Task item: Every line that contains the word "will" should be copied from the records below.

Data for this task:
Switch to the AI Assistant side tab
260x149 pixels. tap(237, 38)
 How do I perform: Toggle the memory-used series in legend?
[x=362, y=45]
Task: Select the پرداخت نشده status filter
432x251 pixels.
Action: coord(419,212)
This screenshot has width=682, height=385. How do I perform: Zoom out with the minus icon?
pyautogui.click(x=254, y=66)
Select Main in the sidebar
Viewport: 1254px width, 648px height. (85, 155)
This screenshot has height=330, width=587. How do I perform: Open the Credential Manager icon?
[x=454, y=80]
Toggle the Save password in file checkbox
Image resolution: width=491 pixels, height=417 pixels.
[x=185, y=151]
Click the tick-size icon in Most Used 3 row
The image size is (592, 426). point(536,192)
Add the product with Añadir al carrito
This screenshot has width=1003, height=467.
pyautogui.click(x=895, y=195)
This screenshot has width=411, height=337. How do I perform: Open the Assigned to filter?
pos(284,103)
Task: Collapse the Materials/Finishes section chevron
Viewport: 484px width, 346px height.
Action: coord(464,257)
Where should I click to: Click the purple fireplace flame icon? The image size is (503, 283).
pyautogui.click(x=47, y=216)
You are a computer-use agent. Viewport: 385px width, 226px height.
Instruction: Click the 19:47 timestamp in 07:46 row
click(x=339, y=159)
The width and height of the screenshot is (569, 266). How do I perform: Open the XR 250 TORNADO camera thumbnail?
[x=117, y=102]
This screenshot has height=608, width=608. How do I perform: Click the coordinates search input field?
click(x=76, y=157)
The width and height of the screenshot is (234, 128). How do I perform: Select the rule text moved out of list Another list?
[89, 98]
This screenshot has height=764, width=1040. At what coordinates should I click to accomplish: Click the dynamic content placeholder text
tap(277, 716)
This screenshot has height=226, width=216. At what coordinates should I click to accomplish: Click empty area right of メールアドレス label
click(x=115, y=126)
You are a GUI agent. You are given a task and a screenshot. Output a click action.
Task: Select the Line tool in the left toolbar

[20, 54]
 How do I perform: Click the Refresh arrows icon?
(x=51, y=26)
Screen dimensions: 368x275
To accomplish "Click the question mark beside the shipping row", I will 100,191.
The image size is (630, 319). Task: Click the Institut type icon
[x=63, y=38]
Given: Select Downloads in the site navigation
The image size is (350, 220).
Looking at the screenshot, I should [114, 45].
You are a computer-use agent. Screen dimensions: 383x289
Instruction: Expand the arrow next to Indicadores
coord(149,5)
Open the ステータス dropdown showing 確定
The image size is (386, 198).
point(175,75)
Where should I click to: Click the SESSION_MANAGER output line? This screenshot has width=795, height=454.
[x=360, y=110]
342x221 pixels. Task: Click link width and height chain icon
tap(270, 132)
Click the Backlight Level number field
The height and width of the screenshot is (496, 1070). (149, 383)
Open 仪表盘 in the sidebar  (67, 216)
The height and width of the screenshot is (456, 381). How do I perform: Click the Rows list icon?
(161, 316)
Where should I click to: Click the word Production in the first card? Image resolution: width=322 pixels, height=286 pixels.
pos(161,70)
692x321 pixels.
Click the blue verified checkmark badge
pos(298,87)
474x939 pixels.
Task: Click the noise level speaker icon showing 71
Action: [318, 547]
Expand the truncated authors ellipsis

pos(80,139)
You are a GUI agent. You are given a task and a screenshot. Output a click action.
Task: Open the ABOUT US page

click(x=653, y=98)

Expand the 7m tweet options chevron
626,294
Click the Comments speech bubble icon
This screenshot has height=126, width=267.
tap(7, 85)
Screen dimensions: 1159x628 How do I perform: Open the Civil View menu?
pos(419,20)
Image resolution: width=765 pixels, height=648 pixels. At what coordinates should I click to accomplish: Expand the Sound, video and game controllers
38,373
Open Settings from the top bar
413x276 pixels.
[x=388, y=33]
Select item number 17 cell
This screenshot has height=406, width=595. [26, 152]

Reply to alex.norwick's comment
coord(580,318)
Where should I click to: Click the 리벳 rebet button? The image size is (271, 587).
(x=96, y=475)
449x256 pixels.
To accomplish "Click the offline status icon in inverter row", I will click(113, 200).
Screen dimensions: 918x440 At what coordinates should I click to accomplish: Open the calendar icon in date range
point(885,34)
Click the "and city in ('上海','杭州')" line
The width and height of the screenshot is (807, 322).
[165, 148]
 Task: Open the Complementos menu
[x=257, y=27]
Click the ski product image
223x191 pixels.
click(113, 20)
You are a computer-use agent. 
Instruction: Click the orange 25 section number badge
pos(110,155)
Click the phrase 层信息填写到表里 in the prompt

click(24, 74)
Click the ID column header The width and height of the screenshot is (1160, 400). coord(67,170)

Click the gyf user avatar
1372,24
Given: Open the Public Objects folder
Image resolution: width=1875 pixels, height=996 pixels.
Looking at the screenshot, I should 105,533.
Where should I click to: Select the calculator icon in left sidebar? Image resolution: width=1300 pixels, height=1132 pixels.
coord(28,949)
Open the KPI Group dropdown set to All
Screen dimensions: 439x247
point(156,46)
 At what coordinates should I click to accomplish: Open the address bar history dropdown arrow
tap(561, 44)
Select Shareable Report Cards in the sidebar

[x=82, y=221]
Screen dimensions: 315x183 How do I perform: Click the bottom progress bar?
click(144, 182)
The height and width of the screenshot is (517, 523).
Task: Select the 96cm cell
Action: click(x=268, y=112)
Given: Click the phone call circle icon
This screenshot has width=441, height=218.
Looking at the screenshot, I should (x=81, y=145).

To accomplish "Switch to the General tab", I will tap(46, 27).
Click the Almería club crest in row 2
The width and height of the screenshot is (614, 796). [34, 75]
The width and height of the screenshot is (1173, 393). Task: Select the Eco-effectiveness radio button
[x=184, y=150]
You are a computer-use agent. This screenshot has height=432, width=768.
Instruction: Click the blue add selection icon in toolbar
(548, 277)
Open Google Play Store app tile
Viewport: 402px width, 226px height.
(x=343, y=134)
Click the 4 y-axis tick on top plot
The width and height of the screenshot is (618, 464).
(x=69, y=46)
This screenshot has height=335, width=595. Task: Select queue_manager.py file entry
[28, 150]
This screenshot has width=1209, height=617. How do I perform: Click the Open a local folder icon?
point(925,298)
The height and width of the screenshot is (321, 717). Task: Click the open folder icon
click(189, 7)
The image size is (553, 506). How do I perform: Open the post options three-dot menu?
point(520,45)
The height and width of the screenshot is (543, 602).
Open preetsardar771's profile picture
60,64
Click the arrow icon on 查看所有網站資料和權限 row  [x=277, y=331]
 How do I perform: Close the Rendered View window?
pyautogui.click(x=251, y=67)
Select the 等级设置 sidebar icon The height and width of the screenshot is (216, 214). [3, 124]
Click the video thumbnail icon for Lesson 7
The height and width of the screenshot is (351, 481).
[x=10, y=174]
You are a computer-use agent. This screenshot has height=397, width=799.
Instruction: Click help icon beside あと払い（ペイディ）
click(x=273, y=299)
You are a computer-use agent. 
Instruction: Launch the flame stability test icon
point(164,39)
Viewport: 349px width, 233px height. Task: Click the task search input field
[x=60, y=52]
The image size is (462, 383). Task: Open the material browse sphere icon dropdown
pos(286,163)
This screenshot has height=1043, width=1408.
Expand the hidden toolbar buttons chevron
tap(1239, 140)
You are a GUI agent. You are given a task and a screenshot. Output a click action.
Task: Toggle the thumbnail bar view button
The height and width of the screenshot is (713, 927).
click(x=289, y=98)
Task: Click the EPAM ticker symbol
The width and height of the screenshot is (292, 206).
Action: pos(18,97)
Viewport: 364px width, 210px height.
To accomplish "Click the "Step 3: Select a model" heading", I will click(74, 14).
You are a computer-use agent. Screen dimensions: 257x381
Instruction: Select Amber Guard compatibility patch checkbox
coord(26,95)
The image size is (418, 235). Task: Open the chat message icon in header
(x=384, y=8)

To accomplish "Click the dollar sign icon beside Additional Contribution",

Solution for this task:
To accomplish "Click the question mark beside the shipping row", I will 100,191.
To accomplish "Click the offline status icon in inverter row", I will click(113, 200).
To accomplish "Switch to the General tab", I will tap(46, 27).
To accomplish "Click the "Step 3: Select a model" heading", I will click(74, 14).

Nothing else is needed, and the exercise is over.